Work request:
How many lines of the entries below include the word "Open"? Answer with the number alone.

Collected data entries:
◇ ◇ ◇
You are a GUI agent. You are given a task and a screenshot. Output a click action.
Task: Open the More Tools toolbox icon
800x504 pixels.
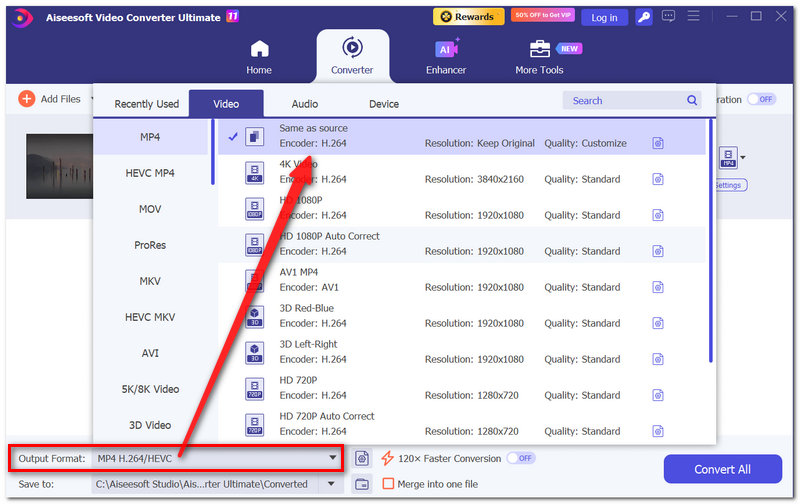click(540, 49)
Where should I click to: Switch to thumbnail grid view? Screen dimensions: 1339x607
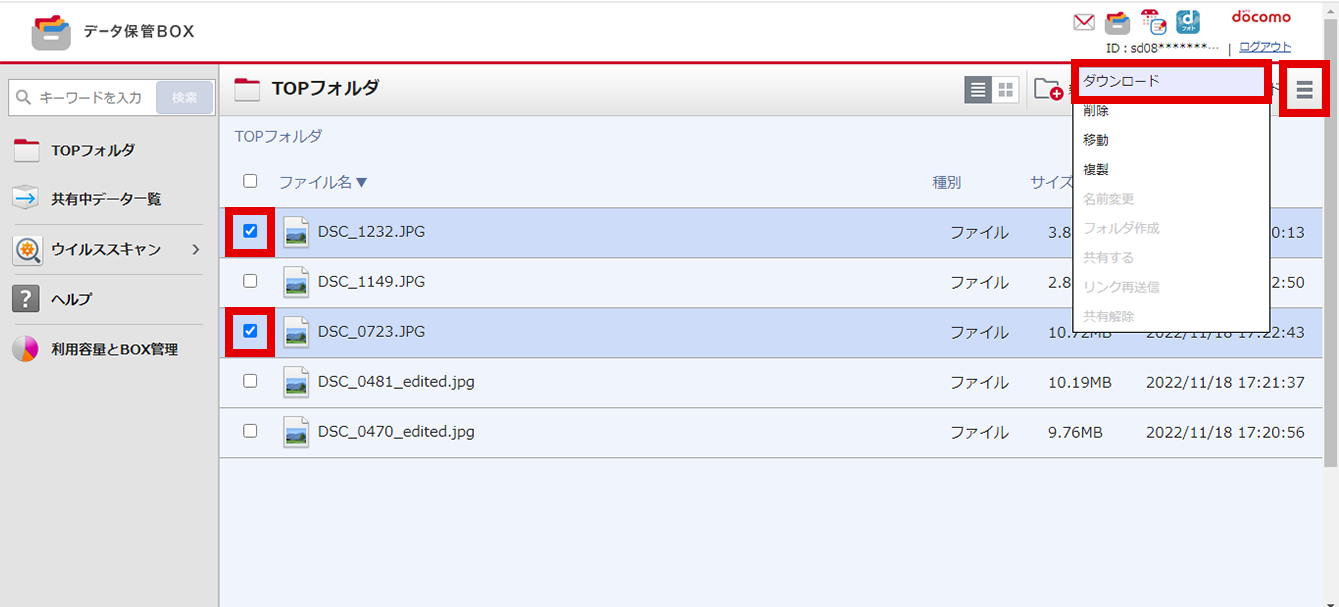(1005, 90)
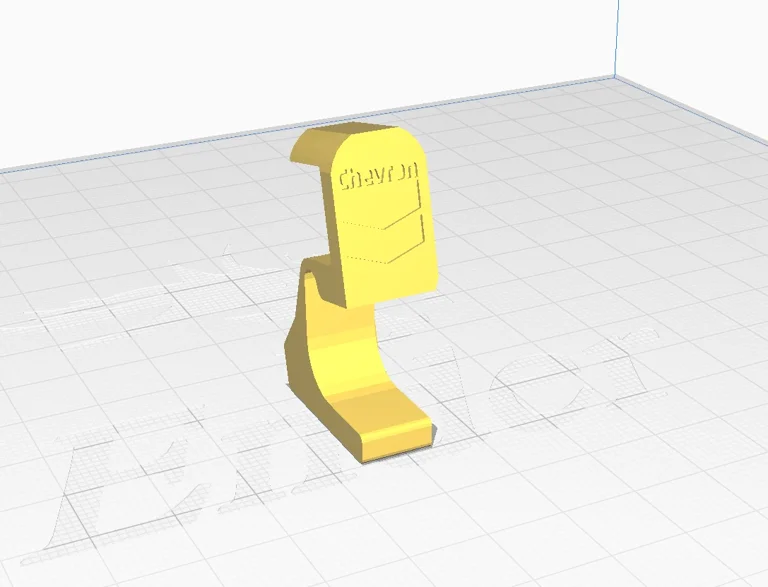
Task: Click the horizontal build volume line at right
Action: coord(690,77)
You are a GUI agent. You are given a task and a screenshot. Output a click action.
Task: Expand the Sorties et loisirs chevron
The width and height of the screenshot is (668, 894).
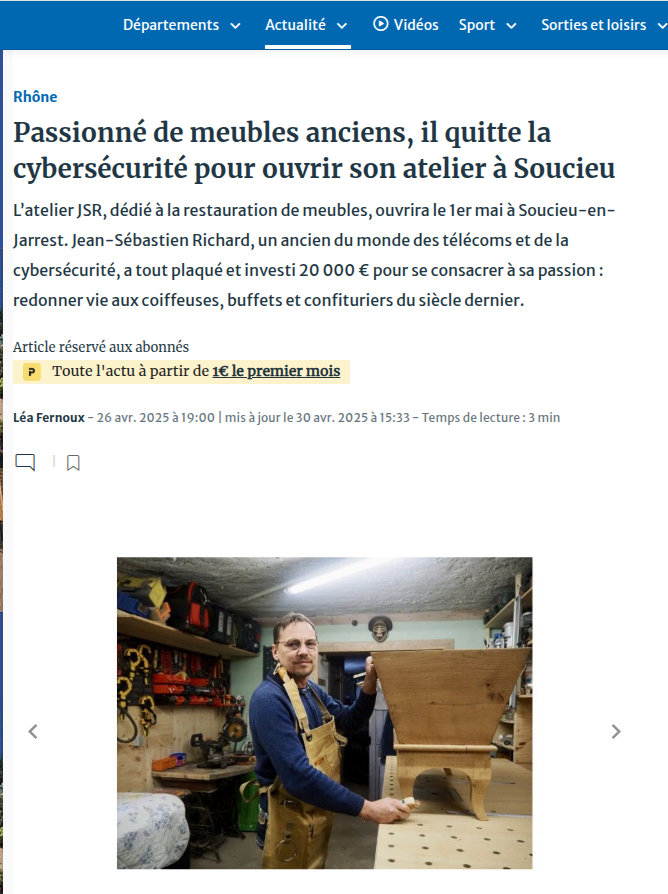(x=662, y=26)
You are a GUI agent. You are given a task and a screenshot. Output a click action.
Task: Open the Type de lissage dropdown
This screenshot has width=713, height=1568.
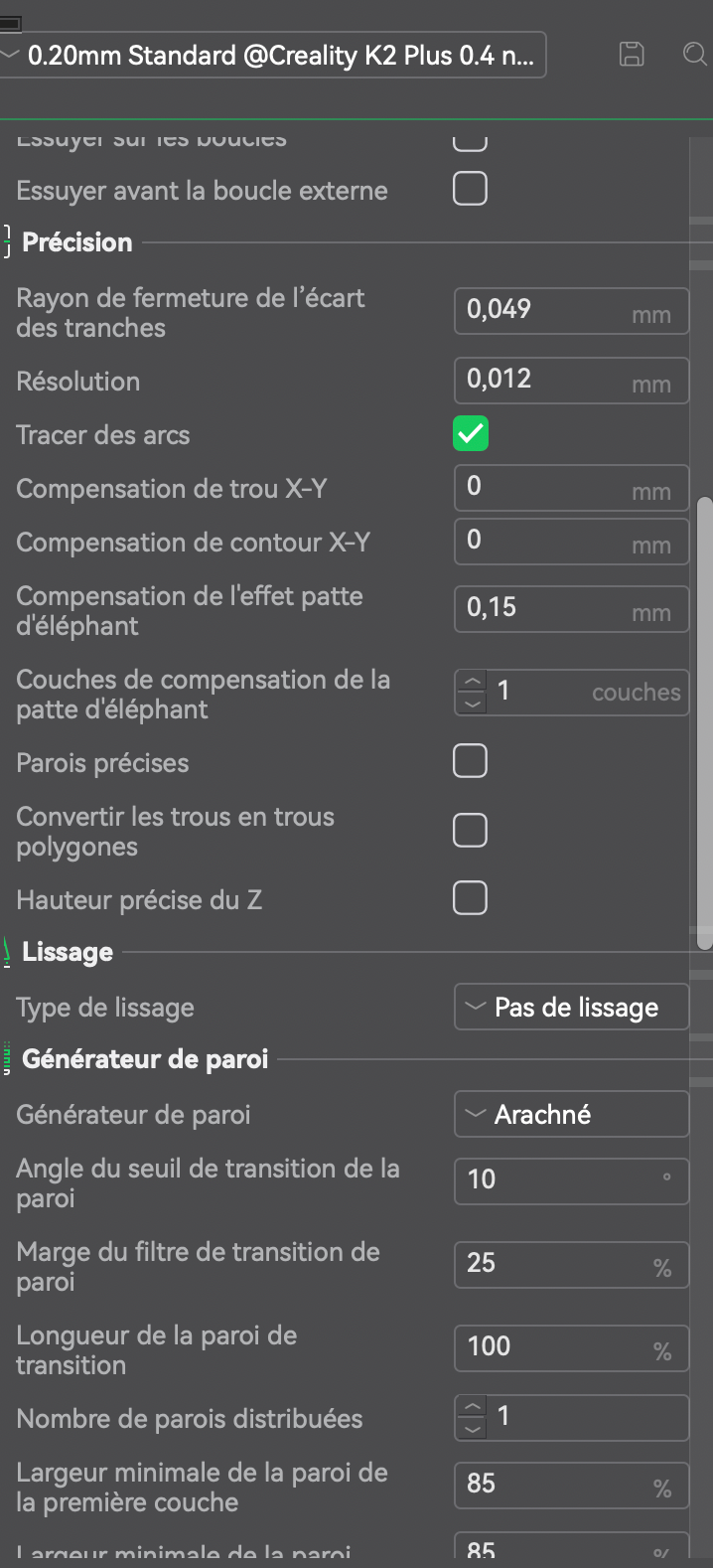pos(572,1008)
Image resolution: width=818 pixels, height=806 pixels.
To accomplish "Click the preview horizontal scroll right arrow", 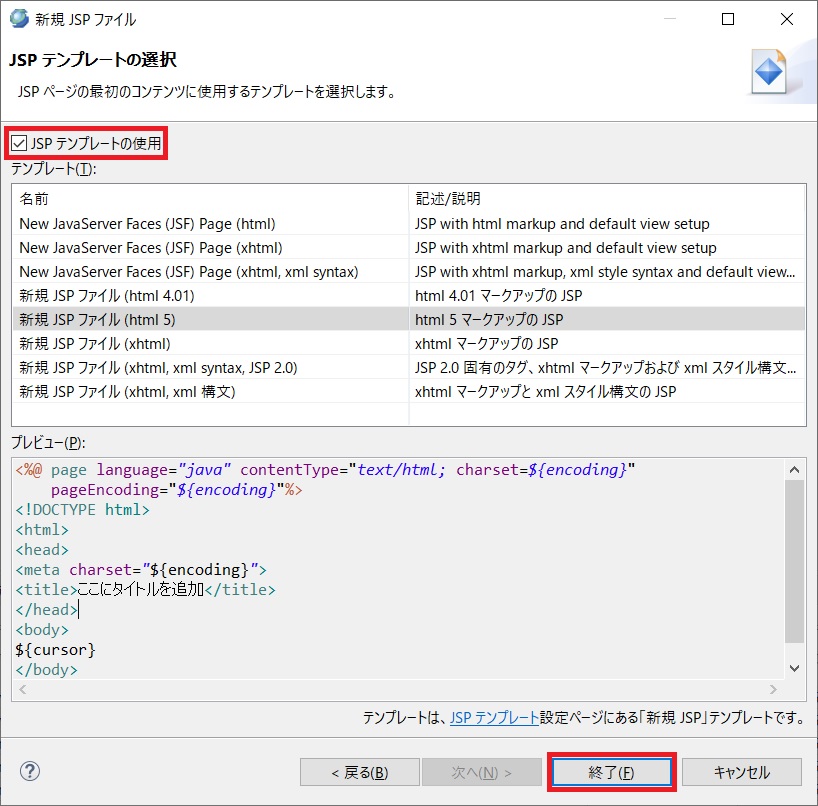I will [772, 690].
◇ ◇ ◇
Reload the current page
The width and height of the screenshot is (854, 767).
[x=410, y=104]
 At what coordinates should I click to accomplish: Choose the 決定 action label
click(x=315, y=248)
◇ ◇ ◇
Written response:
2